Every line below from the one with "Open the 《辅助… popup menu arrows" through the one with "Screen dimensions: 850x400" is to be repeated exactly, with no picture among them.

——————————

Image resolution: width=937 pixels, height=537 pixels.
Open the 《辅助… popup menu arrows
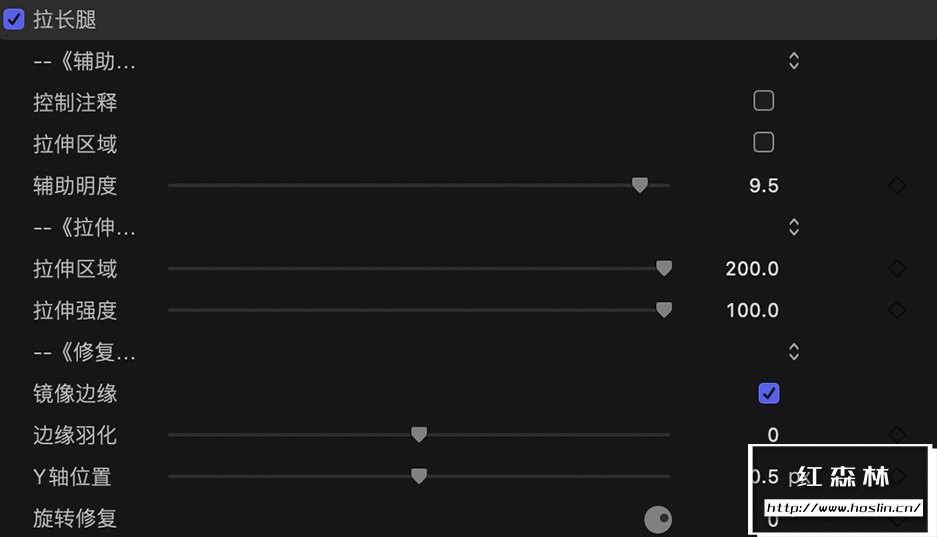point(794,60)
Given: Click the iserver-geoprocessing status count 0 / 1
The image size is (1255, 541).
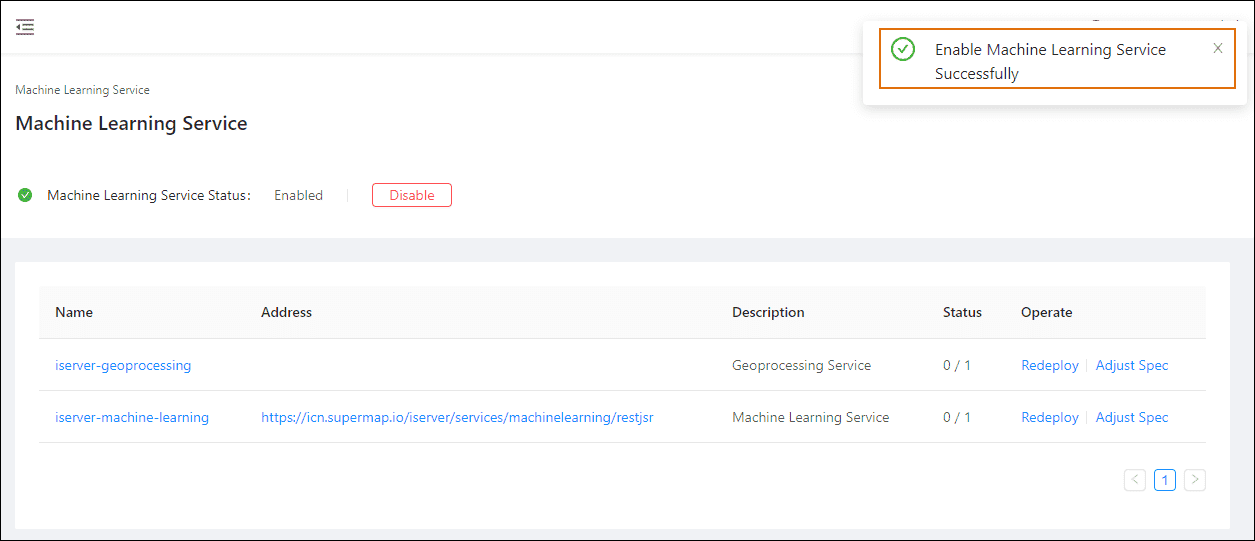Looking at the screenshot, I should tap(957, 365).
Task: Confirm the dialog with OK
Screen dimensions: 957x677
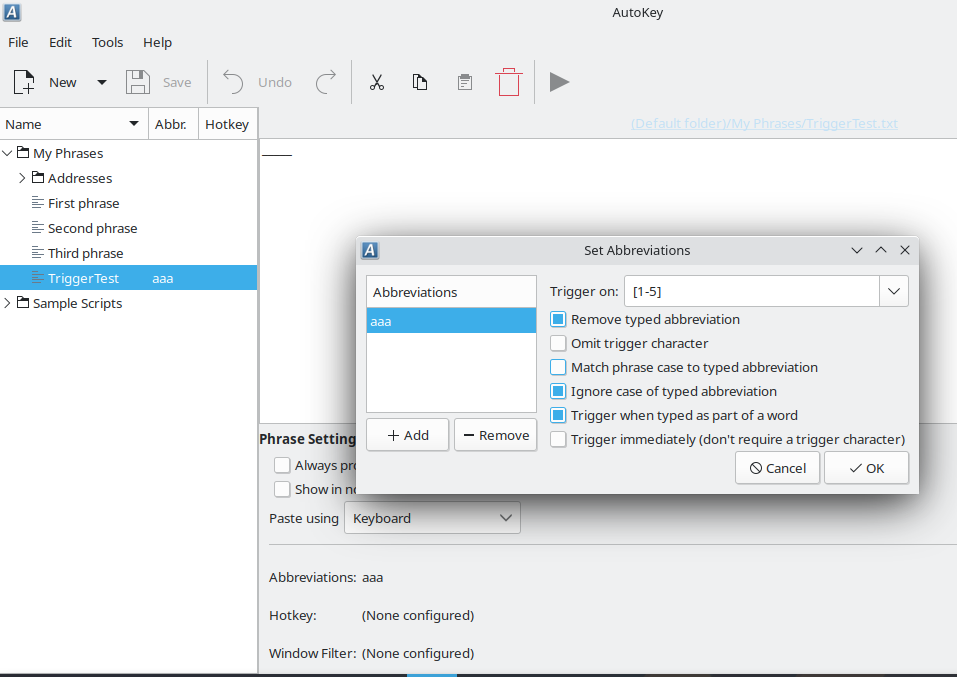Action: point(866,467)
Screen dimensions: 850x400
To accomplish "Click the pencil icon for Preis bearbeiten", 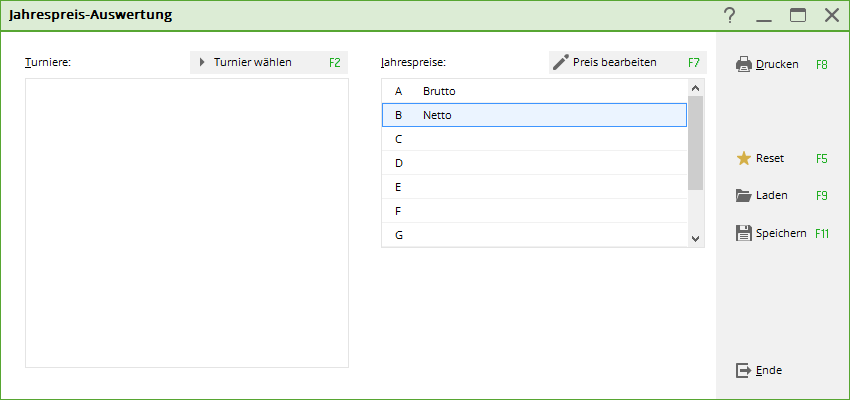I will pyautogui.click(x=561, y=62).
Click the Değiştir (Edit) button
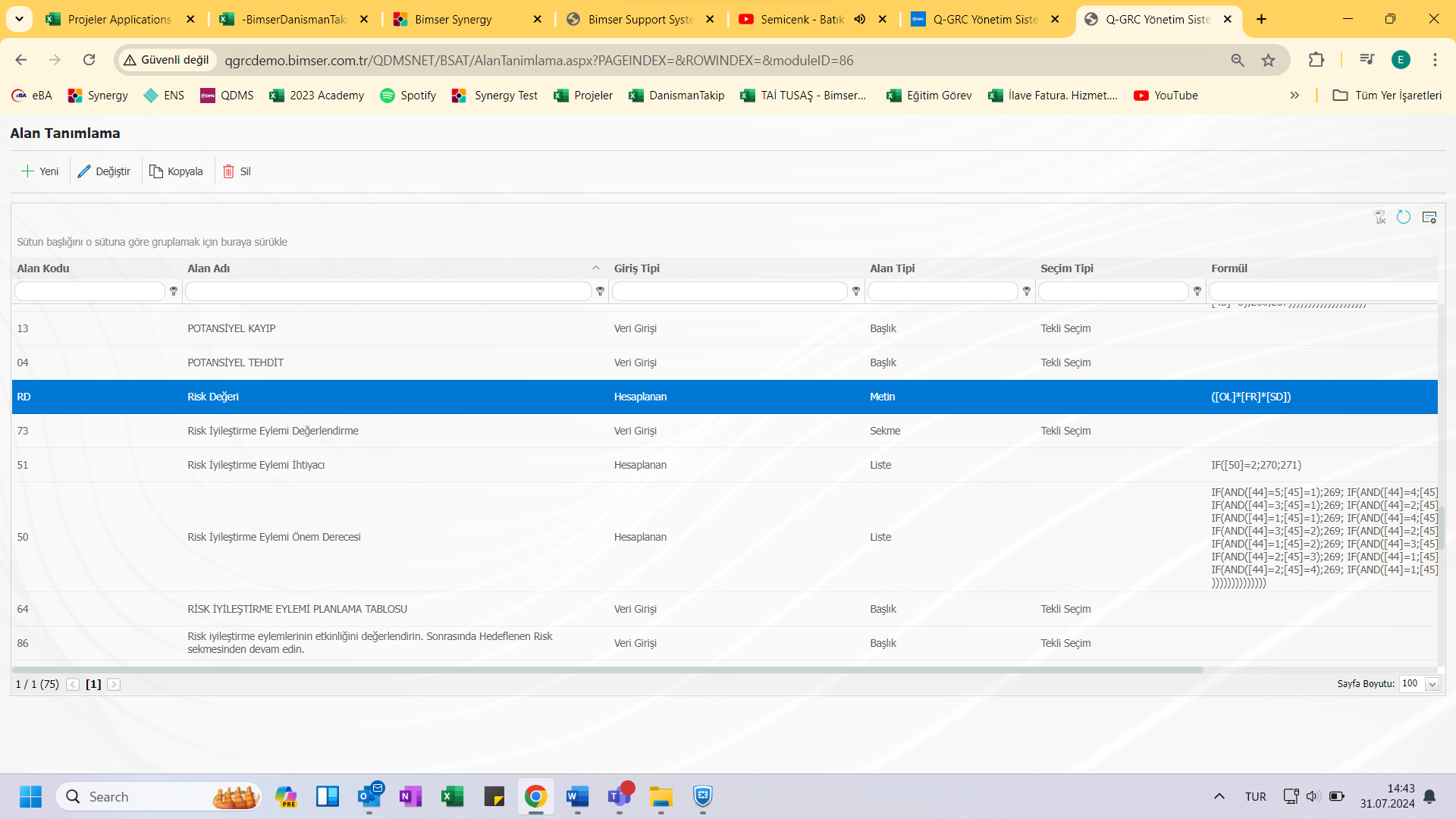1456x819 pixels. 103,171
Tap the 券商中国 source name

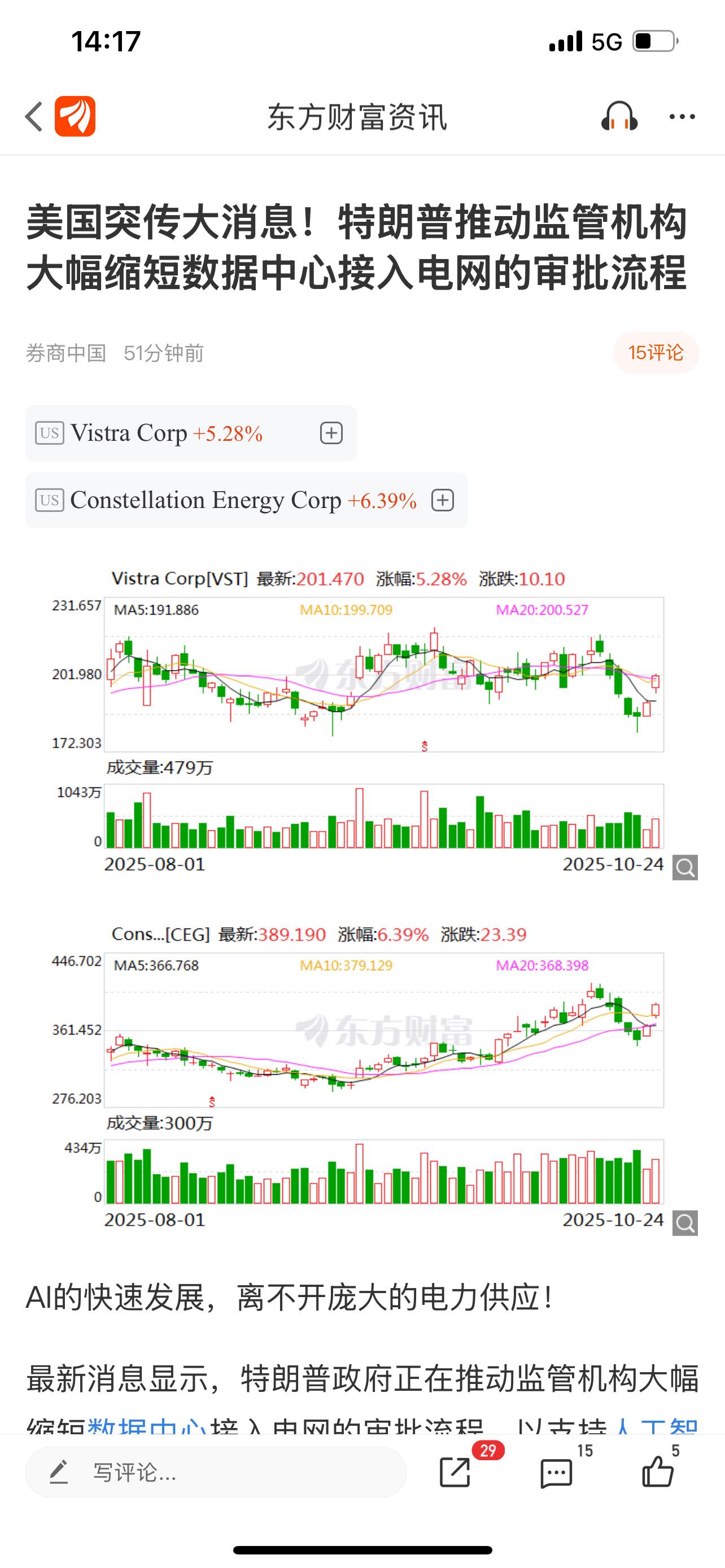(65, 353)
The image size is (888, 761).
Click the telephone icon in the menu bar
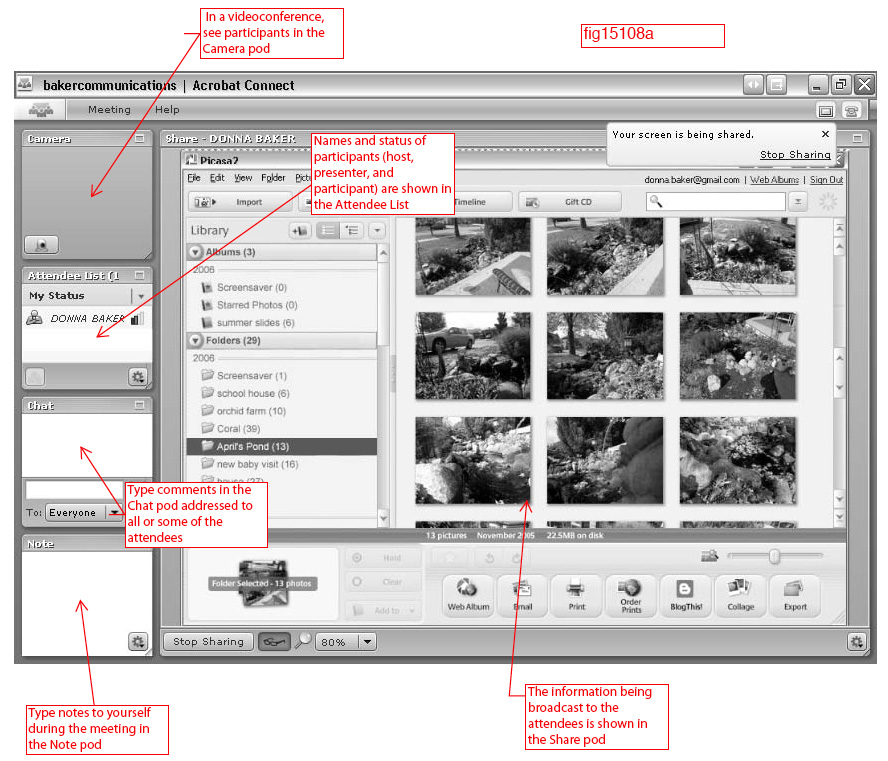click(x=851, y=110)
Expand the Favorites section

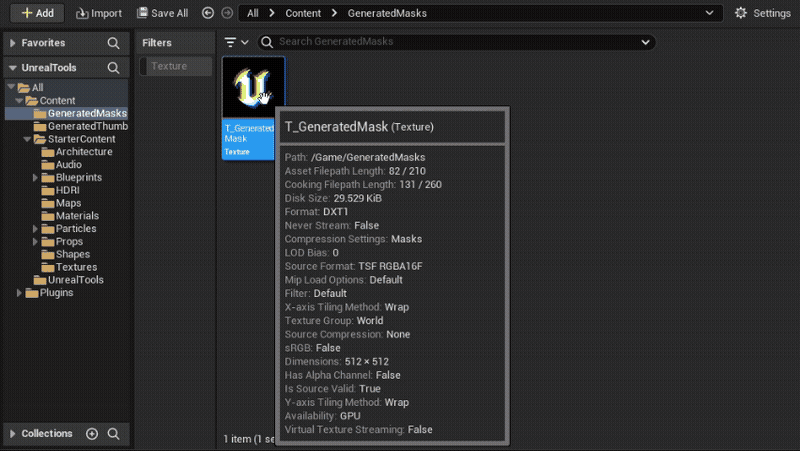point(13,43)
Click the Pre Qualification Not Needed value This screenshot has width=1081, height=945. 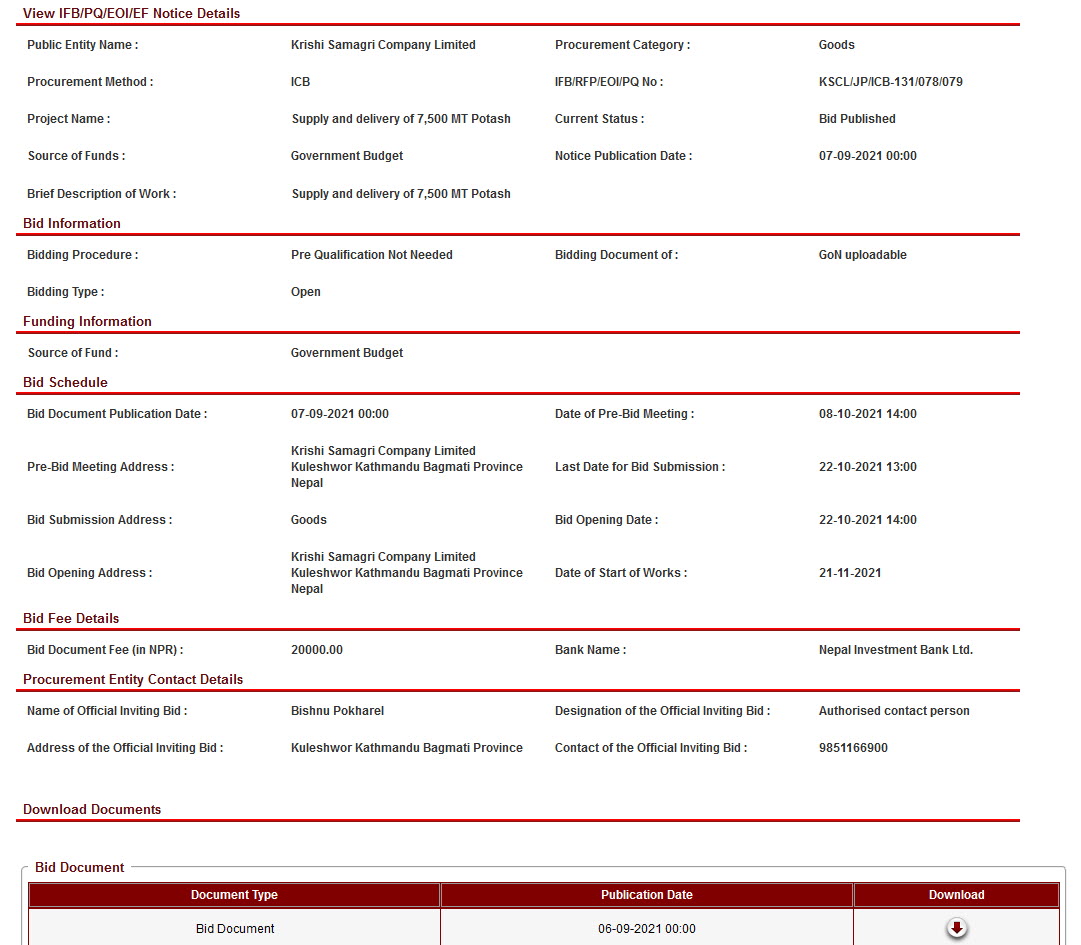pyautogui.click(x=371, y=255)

——————————

→ **PROBLEM SOLUTION**:
Open the 《辅助… popup menu arrows
point(794,60)
Given: Click the iserver-geoprocessing status count 0 / 1
The image size is (1255, 541).
Looking at the screenshot, I should tap(957, 365).
Task: Confirm the dialog with OK
Screen dimensions: 957x677
Action: point(866,467)
Screen dimensions: 850x400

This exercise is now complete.